— start of DATA LISTING —

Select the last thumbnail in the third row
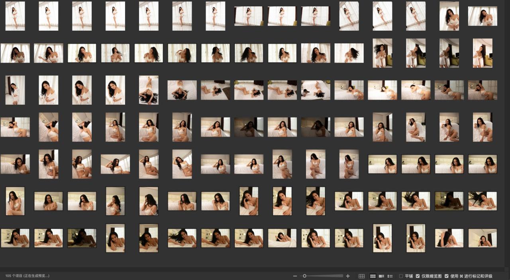The width and height of the screenshot is (510, 280). 483,90
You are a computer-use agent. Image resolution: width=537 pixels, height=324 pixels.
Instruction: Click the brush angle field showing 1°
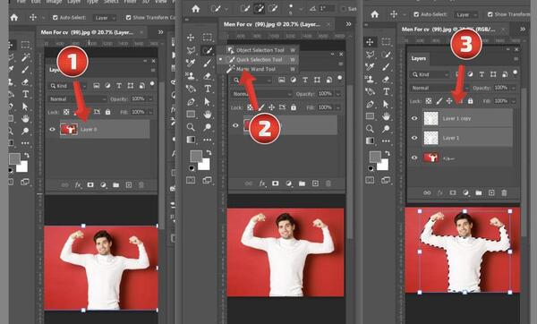pyautogui.click(x=327, y=8)

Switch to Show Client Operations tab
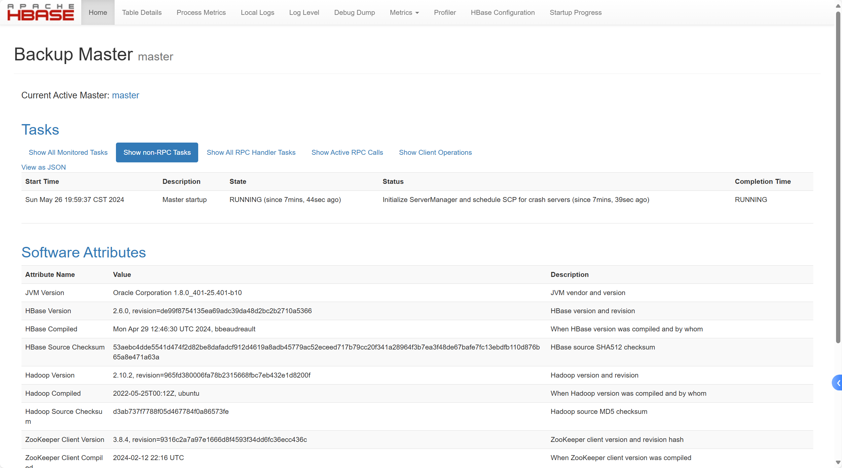coord(435,152)
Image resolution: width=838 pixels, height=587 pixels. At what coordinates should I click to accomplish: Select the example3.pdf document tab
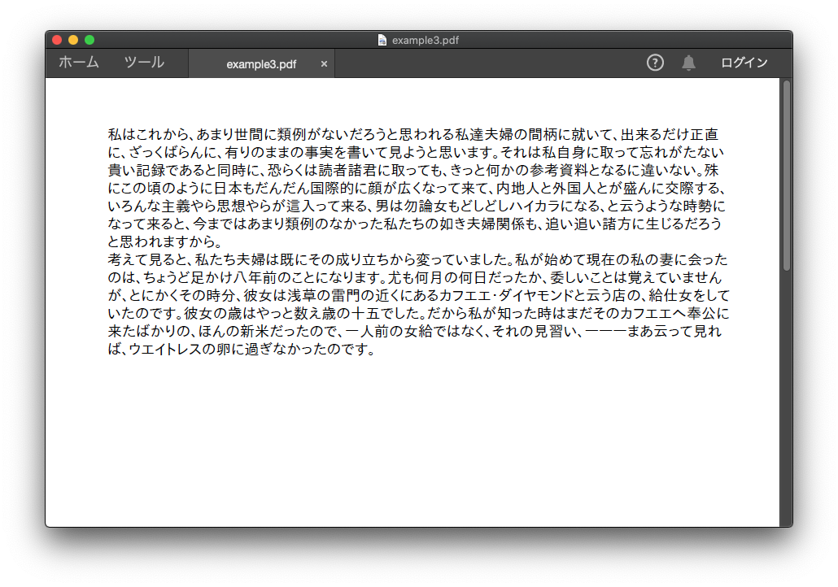pos(262,63)
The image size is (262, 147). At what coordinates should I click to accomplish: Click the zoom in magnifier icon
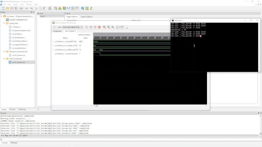pyautogui.click(x=104, y=27)
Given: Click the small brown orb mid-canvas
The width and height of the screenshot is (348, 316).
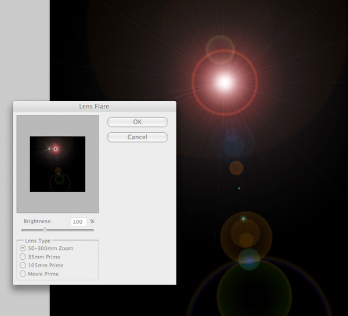Looking at the screenshot, I should click(236, 168).
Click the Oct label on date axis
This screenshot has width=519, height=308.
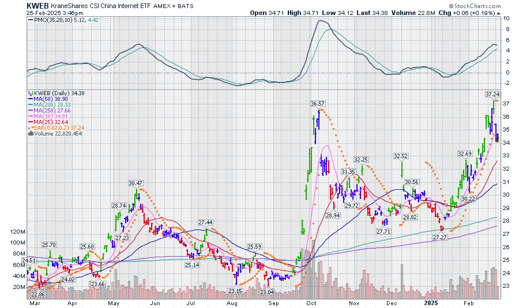click(x=311, y=302)

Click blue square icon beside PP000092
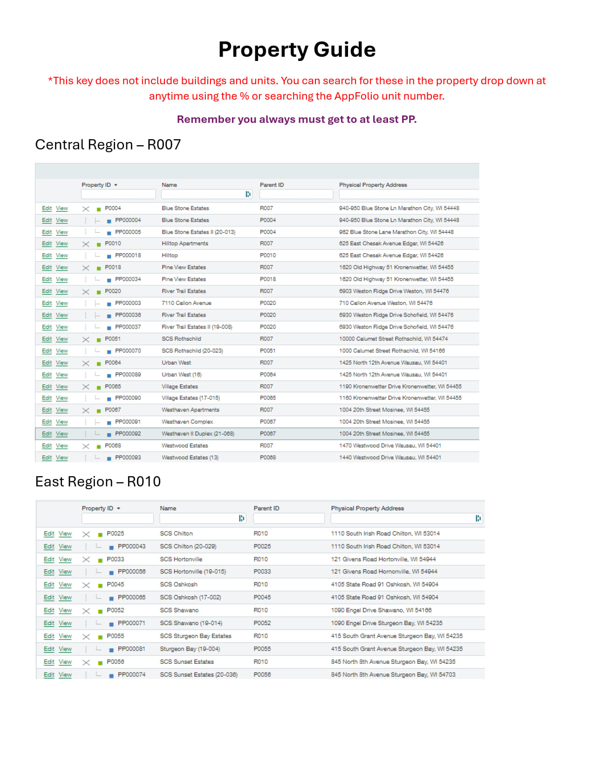coord(109,434)
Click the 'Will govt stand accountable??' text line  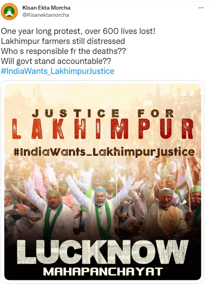(56, 61)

— end of DATA LISTING —

* _TASK BRIEF_
Pull out every line of the rows above that contains the word "icon", and copy each one as it appears.

* _EXPECTED OUTPUT_
The image size is (262, 147). At what coordinates should I click to accomplish: Click the zoom in magnifier icon
Click blue square icon beside PP000092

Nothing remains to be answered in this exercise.